Lucas was among more than three dozen people who mustered a short distance from a busy base gate to see the new Red Cross facility at 4201 West Way. The previous office location was tucked in a small building away from major base routes, and up several flights of steep stairs.
“I’ve been able to watch this project from start to finish,” Lucas said. “It’s been great to watch the Red Cross move from the ‘backyard to the front yard’ and know what’s going to be done out of this facility.”
Inside the solid brick building originally constructed in 1944 are numerous offices and conference rooms where the Red Cross will host services such as emergency communications, coping with deployment and resiliency workshops.
Demand for those services, as well as aid to veterans, resulted in more than 20,000 people receiving assistance across the Northwest Region, in the fiscal year that ended in June.
“The reason we’re here is for the service members and their families and veterans who are in our community,” said Scott Armstrong, who heads Red Cross Services to the Armed Forces for the Northwest Region. “We’re here to help and make a difference in people’s lives.” The Region covers most of Washington and the Idaho panhandle.

The complex is also expected to house community programs that support the military, all of which will be shown off to JBLM troops and their families in the coming days.
“What takes place inside this building is going to change lives for the better,” said Alex Dieffenbach, the Red Cross’s chief executive officer for the Northwest Region. “I find it extremely exciting and at the same time very humbling.”
The building’s opening was especially gratifying for a couple of ladies whose Red Cross roots at JBLM stretch back to 1980s.
“I couldn’t believe it when I saw the Red Cross was coming to this building,” said Lynne Hammonds, who was with the Red Cross from 1981 to 2005. “It’s so much nicer, and I’m glad it now has greater visibility.”
The Red Cross has a long and rich history at the base, having established its first post at Camp Murray back in 1918. In fact, the new Red Cross SAF headquarters at JBLM was actually the original Red Cross headquarters there from the time it was built into the early 1990s.

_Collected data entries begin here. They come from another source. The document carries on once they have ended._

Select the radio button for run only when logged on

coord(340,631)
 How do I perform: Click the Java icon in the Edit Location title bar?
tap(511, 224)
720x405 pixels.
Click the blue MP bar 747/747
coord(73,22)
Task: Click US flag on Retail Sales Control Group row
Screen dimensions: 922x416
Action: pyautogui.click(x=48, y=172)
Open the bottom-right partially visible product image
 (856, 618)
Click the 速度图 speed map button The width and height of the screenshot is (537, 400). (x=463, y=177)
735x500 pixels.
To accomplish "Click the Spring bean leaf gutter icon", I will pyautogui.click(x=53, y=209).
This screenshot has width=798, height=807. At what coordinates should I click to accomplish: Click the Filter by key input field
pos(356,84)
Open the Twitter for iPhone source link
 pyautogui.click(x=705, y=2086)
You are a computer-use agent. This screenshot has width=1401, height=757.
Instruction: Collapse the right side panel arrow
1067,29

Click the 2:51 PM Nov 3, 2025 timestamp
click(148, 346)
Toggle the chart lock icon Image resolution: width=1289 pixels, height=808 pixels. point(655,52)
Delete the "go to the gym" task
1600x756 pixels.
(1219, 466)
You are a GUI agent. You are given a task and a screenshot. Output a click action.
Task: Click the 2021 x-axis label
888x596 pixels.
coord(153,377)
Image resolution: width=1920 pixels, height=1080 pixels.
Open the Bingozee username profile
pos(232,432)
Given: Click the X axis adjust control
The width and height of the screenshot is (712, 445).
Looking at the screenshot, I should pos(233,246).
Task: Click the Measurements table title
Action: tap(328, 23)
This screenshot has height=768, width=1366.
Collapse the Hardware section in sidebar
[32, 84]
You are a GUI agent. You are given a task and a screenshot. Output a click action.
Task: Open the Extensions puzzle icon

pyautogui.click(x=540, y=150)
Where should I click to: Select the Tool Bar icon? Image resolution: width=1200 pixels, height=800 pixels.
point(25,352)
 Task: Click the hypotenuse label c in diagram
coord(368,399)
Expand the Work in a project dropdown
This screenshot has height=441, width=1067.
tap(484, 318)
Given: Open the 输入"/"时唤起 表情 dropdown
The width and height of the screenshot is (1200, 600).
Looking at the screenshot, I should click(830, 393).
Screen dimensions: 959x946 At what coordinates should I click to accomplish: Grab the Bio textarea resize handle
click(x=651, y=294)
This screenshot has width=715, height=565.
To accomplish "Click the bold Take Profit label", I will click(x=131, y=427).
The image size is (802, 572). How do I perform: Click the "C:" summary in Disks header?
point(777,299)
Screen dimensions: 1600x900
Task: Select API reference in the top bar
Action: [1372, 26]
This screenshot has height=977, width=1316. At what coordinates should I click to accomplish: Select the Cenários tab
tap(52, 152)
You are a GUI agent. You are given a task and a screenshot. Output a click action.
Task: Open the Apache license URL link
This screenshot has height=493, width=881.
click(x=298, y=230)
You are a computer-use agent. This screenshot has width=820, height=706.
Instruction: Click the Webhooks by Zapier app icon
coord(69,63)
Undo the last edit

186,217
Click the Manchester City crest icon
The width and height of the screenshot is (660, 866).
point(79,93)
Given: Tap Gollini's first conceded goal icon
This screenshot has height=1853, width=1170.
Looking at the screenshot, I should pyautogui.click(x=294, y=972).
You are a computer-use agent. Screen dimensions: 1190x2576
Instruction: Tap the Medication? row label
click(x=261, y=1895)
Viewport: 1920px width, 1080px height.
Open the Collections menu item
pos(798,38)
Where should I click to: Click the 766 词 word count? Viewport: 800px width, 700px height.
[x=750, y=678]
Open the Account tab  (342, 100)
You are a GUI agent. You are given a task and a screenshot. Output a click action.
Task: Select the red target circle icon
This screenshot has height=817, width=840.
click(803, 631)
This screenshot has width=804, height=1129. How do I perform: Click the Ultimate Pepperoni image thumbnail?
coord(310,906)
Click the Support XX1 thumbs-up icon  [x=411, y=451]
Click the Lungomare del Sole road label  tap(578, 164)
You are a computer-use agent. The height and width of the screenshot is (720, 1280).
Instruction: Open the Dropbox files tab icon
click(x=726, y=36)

With the war in Afghanistan continuing and troops deployed throughout the world, the need for serving veterans and those on active duty continues to swell.
At JBLM, home to tens of thousands of troops and their families, the Red Cross presence is wide and deep with more than 200 active adult and youth volunteers providing tens of thousands of hours of help, many of those at JBLM’s sprawling Madigan Army Medical Center.